• [What to do]: Only one stretch of the data below is needed. Output the lines from the one with "You are a GUI" up to and including the one with "The width and", exactly as they stand.
[Data excerpts]
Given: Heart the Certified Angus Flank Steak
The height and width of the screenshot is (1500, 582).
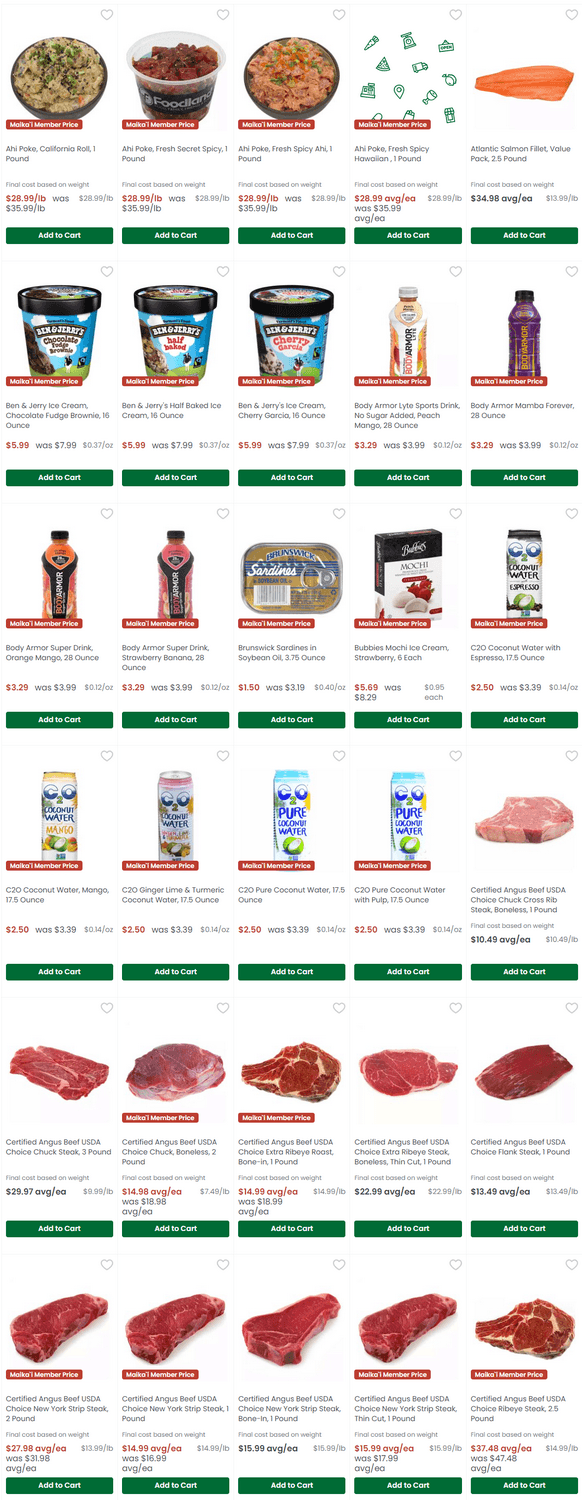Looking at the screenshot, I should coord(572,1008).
[/Data excerpts]
[Data excerpts]
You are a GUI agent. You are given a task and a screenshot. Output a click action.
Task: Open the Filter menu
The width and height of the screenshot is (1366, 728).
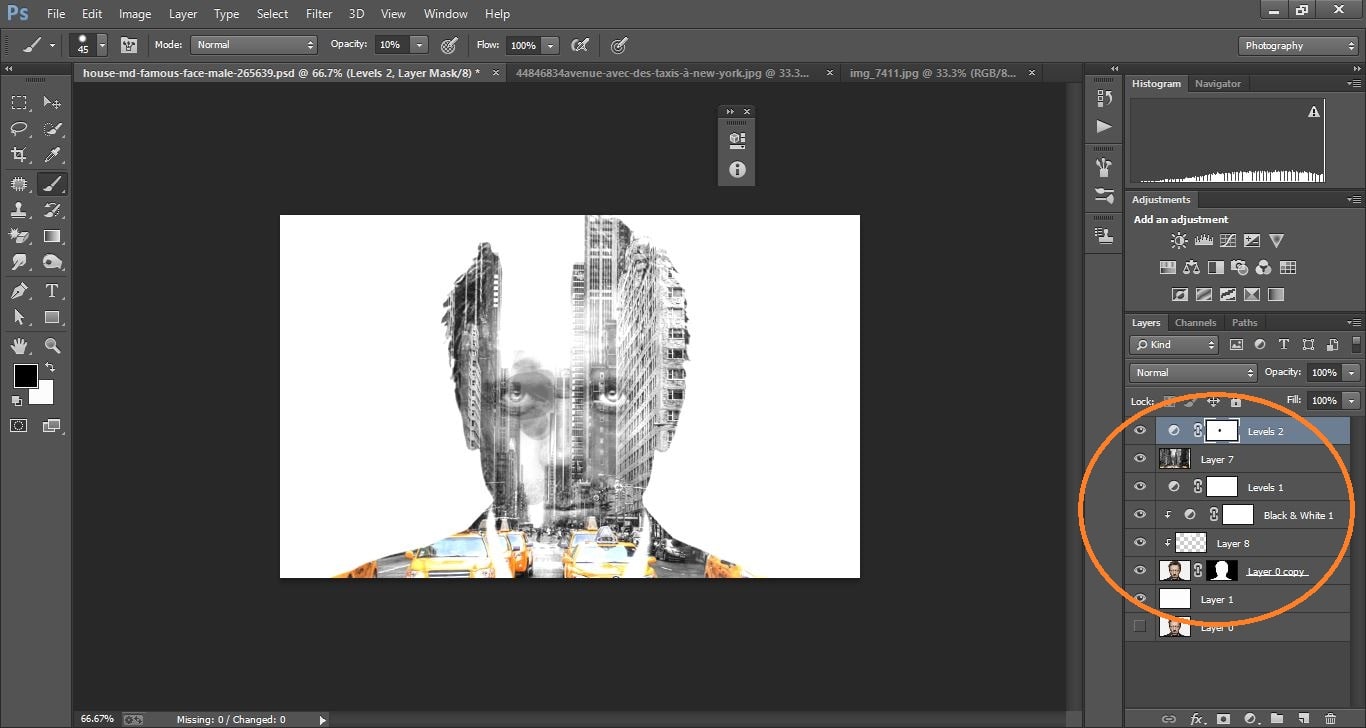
[/Data excerpts]
[Data excerpts]
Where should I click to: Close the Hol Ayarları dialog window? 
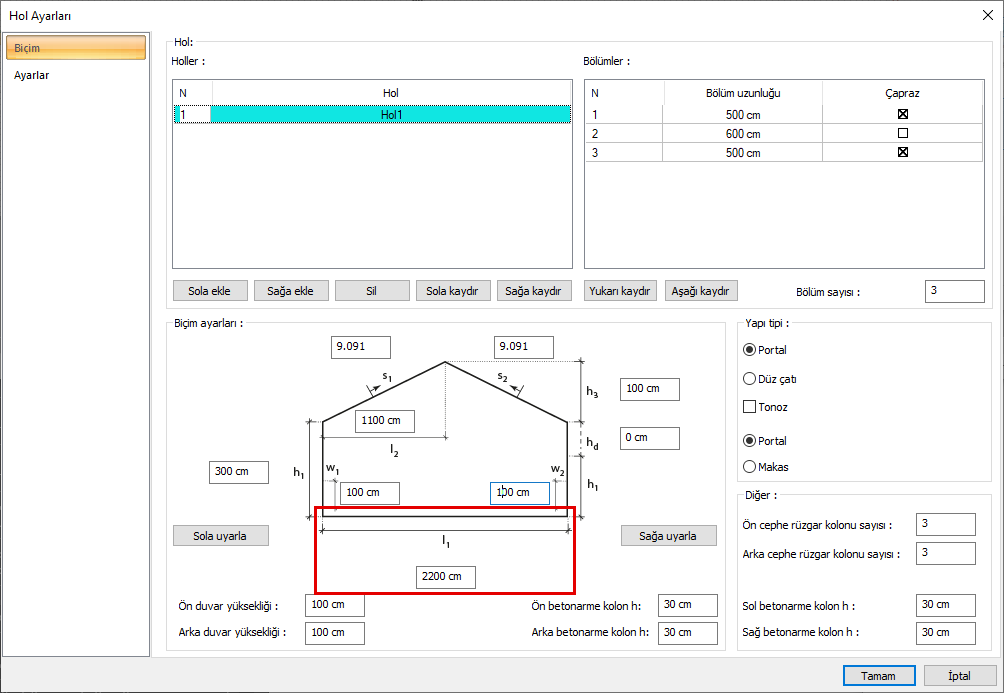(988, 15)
[/Data excerpts]
• [Solution]:
You are a GUI agent. You are given a task and a screenshot. Output a click action.
Task: Open the Filter menu
The width and height of the screenshot is (1366, 728).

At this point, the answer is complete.